Selected Morphological and Functional Properties of Extruded Acetylated Starch−Polylactic Acid Foams

Abstract

Native starch and polylactic acid (PLA) are biodegradable polymers that can be used in packaging materials. Their hydrophilic properties hinder their widespread use. Hydrophobicity can be improved significantly by acetylating native starch. This study was conducted to determine the morphological and functional properties of acetylated starch−PLA foams. Acetylated corn starch, with a degree of substitution (DS) of 2.3, and acetylated potato starch, with a DS of 1.07, were extruded with 5, 10, or 15% PLA in a twin screw co-rotating extruder at 150, 160, or 170 °C barrel temperatures and 130, 150, or 170 rpm screw speeds. Differential scanning calorimetry (DSC), X-ray diffraction (XRD), and Fourier transform infrared spectroscopy (FTIR) were used to analyze the morphological properties of the extruded foams. A central composite response surface design was used to analyze the effects of acetylated starch type, PLA content, barrel temperature, and screw speed on the specific mechanical energy requirements of preparing extruded foams and the radial expansion ratios and compressibilities of the extruded foams. DSC showed that glass transition temperatures (Tg's) and melting temperatures (Tm's) of DS 2.3 corn starch−PLA foams were between the Tg's and Tm's of DS 2.3 corn starch and PLA. The Tg's of DS 1.07 potato starch−PLA foams were higher than those of acetylated potato starch and PLA, while the Tm's were closer to that of the PLA, when acetylated potato starch was the predominant phase in the blends. XRD showed that both acetylated starch and PLA lost crystallinity during extrusion.

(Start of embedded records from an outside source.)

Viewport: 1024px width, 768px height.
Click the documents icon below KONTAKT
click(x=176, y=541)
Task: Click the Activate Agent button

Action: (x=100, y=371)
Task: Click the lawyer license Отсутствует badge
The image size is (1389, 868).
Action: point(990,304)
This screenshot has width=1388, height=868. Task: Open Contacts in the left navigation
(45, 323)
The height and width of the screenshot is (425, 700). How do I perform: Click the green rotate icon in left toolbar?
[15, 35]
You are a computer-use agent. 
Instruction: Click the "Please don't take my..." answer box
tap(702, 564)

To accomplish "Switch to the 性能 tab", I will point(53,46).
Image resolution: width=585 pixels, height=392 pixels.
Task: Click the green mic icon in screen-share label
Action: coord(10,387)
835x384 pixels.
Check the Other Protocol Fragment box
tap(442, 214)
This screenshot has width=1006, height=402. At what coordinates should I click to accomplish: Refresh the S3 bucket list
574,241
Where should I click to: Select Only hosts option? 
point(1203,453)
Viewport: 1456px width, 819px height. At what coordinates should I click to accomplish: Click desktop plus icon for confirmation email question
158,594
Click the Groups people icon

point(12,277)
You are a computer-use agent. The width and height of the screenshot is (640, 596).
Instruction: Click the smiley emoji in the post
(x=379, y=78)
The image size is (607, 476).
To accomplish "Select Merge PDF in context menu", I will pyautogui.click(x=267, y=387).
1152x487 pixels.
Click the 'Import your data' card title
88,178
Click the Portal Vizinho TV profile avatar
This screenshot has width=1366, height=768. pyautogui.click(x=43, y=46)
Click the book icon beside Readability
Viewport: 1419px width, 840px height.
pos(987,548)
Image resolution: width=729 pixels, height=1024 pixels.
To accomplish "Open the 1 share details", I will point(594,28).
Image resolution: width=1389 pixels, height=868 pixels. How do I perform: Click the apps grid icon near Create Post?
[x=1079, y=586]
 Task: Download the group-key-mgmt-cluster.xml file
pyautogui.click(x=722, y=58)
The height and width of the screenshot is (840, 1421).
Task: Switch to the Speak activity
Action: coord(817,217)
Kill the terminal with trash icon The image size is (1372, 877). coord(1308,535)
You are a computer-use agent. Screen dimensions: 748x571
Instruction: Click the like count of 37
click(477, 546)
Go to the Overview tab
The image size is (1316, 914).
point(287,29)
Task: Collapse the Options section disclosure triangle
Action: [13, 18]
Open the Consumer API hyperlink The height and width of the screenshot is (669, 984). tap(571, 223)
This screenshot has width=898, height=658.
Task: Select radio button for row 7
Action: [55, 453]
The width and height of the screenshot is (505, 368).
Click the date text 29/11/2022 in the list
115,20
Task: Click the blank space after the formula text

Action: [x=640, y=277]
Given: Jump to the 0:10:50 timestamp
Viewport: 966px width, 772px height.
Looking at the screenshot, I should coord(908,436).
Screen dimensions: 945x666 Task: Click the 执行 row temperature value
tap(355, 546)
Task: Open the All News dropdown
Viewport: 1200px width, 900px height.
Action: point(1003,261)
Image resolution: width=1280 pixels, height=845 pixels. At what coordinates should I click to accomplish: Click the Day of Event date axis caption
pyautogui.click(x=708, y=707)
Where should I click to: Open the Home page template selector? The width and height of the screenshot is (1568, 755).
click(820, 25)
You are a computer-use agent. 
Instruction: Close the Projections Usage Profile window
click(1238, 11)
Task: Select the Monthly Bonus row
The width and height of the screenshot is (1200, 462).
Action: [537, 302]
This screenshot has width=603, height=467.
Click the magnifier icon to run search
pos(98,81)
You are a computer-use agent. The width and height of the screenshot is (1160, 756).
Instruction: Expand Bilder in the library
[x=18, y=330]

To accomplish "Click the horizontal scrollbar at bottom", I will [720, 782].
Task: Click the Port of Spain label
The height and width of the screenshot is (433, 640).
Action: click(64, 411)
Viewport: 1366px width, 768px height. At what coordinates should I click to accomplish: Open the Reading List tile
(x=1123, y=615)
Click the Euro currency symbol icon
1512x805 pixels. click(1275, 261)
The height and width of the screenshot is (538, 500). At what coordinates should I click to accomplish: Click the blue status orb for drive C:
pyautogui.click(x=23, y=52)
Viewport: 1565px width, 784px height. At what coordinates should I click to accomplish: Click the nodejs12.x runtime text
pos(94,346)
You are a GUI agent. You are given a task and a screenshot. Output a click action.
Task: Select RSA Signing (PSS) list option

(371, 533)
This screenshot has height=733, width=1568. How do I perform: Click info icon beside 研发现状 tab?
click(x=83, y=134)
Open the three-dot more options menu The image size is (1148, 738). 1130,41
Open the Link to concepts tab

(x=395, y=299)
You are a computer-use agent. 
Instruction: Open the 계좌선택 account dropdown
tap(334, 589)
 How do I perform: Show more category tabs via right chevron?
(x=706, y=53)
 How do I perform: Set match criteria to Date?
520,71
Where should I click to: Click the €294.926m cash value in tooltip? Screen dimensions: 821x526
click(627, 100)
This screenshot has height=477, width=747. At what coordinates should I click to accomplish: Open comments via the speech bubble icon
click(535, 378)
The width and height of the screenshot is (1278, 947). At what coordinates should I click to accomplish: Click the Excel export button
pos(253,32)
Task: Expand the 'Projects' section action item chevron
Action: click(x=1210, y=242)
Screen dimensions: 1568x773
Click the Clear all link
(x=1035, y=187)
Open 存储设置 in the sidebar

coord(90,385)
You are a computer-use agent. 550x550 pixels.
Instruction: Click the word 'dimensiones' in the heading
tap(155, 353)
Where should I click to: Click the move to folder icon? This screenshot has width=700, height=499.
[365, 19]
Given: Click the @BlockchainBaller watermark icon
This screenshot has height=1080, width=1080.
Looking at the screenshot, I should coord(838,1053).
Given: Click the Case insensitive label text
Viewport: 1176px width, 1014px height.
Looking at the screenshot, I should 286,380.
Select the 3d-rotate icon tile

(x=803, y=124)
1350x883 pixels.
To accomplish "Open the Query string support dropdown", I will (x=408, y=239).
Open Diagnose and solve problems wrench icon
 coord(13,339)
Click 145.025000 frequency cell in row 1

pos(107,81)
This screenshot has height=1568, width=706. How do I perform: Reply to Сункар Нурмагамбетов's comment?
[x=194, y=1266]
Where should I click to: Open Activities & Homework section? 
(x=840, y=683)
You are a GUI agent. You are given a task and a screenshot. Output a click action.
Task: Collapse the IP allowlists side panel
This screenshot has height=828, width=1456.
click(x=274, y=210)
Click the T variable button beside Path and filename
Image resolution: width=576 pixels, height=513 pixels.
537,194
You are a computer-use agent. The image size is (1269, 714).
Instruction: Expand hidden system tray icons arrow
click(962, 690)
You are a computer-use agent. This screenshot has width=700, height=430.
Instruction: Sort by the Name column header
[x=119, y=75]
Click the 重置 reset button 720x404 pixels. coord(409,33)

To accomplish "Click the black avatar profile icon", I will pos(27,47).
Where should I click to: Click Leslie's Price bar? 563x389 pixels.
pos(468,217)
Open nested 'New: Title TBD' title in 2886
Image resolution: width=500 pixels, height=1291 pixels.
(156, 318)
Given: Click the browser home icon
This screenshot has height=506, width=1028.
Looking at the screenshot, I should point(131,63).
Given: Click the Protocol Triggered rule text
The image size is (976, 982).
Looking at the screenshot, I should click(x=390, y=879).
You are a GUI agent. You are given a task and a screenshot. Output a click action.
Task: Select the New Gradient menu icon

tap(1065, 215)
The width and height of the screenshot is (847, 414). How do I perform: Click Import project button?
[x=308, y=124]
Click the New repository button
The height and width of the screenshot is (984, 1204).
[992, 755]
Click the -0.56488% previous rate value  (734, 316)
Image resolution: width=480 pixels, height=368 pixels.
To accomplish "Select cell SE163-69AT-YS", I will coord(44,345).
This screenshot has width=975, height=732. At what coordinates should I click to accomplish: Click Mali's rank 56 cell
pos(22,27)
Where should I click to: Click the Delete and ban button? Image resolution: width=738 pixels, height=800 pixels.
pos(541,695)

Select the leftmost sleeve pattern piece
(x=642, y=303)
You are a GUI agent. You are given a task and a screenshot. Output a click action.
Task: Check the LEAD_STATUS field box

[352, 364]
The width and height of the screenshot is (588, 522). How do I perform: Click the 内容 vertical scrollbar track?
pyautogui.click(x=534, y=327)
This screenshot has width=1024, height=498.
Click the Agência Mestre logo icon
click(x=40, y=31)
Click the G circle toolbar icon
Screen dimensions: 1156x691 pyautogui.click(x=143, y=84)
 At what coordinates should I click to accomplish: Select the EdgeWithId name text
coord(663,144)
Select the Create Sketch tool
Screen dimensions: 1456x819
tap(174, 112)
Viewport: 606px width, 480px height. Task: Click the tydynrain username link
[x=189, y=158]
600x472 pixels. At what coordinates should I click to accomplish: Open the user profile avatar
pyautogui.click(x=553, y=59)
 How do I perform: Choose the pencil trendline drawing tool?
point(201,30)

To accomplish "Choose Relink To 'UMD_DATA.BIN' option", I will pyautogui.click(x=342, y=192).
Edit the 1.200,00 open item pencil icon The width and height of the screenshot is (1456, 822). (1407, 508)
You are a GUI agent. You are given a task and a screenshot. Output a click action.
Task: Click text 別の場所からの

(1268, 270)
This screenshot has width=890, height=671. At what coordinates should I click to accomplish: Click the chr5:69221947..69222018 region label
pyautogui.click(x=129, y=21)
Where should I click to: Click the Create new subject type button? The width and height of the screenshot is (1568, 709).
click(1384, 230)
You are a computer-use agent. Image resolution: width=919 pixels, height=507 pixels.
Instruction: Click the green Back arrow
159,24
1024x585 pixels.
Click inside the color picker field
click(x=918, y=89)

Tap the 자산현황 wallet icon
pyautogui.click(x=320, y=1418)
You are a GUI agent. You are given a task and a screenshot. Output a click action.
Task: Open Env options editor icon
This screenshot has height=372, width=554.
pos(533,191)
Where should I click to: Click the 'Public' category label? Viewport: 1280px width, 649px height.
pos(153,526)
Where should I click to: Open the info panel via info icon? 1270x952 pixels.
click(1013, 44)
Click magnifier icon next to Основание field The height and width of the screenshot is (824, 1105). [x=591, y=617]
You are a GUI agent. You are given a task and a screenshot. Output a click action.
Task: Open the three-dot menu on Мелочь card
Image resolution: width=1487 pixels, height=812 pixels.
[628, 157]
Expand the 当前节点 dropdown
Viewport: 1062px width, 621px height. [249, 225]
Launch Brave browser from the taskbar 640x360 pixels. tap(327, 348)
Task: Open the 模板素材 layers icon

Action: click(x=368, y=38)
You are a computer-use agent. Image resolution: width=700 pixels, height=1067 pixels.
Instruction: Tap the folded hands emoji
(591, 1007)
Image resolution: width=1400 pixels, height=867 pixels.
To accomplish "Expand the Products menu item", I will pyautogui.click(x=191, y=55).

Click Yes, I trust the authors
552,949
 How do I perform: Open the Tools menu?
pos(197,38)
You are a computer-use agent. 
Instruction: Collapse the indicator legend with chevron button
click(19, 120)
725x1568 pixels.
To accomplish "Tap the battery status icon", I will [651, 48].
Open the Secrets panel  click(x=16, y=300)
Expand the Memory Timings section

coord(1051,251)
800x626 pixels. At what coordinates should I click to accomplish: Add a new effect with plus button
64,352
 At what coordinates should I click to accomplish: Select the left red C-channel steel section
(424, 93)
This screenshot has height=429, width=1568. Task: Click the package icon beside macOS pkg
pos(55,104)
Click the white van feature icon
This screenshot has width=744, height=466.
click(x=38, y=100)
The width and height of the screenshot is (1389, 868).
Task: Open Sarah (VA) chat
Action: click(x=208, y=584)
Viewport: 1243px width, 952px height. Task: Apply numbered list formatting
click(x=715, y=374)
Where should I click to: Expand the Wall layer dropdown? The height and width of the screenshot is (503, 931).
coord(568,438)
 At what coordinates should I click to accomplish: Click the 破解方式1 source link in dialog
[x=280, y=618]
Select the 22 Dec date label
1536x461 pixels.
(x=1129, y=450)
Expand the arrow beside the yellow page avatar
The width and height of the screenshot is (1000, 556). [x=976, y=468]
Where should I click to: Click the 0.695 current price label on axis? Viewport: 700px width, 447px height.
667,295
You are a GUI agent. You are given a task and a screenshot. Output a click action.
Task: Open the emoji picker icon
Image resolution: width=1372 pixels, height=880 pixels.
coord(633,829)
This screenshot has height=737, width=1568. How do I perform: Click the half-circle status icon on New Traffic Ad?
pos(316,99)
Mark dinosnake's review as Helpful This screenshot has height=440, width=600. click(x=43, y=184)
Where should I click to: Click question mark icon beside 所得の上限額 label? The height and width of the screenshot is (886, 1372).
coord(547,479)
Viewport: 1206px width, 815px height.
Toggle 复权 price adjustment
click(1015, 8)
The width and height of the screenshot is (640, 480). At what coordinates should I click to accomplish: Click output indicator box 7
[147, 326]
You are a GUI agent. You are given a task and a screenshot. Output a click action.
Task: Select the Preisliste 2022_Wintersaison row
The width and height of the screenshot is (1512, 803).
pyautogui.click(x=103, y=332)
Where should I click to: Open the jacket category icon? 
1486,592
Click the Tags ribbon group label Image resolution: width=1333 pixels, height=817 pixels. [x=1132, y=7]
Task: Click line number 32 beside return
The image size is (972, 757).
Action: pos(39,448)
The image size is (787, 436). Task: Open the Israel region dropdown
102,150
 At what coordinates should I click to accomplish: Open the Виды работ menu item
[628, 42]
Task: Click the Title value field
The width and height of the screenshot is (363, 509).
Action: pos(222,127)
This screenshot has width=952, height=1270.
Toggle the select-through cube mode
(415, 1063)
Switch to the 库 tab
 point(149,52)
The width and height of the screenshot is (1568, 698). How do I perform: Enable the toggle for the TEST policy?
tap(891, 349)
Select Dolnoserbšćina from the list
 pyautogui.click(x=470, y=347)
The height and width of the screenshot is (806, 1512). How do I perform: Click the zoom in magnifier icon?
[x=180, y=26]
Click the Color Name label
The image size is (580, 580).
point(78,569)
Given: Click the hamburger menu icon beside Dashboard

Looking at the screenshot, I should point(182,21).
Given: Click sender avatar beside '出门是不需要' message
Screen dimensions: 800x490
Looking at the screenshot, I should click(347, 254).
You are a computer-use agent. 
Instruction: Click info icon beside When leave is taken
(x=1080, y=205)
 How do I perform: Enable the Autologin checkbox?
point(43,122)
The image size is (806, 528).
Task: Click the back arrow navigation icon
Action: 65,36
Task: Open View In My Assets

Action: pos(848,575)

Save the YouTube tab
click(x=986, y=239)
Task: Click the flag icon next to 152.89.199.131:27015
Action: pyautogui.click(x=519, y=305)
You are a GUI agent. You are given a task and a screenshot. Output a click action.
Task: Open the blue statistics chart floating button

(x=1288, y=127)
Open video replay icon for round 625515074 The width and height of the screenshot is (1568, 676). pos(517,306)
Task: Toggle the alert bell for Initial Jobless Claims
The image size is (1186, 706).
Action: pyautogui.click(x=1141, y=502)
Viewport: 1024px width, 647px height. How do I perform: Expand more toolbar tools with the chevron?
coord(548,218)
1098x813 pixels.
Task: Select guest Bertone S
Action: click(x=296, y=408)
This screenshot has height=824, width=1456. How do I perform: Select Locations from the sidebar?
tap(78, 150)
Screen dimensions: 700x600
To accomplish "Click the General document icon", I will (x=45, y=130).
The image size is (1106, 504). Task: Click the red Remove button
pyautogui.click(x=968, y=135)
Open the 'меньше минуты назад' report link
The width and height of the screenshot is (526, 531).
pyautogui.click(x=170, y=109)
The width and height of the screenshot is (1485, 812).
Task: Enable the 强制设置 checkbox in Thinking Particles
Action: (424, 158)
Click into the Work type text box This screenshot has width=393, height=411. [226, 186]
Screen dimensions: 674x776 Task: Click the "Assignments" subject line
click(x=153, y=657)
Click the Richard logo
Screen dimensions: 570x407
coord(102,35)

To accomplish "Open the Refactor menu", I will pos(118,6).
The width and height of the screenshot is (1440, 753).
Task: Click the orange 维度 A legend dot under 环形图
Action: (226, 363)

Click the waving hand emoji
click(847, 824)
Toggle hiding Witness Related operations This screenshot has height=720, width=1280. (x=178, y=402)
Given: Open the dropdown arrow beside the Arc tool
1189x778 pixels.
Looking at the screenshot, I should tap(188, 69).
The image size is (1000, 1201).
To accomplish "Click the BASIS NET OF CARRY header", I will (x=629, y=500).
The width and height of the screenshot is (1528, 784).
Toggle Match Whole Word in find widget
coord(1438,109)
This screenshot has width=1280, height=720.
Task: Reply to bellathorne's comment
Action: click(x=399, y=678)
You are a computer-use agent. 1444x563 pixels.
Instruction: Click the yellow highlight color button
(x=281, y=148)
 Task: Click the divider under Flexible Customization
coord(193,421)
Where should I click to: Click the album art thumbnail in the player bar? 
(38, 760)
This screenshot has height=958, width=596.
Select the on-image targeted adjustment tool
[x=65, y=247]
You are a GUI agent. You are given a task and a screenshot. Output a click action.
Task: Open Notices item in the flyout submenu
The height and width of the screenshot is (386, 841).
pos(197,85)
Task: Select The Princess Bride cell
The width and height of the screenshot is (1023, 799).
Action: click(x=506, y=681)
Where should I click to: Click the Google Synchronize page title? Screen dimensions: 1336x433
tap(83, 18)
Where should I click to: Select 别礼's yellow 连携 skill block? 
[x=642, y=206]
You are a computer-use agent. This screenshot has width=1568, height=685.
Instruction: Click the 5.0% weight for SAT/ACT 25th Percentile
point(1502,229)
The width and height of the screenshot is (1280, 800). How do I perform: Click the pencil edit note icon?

The X-ray pattern of the DS 1.07 potato starch−PLA foam was similar to those of DS 1.07 potato starch and PLA. FTIR spectroscopy confirmed no new bonds were formed in either DS 2.3 corn starch−PLA or DS 1.07 potato starch acetate−PLA foams. The type of acetylated starch, PLA content, barrel temperature, and screw speed had significant effects on the specific mechanical energy requirements, radial expansion ratios, and compressibilities of the acetylated starch foams.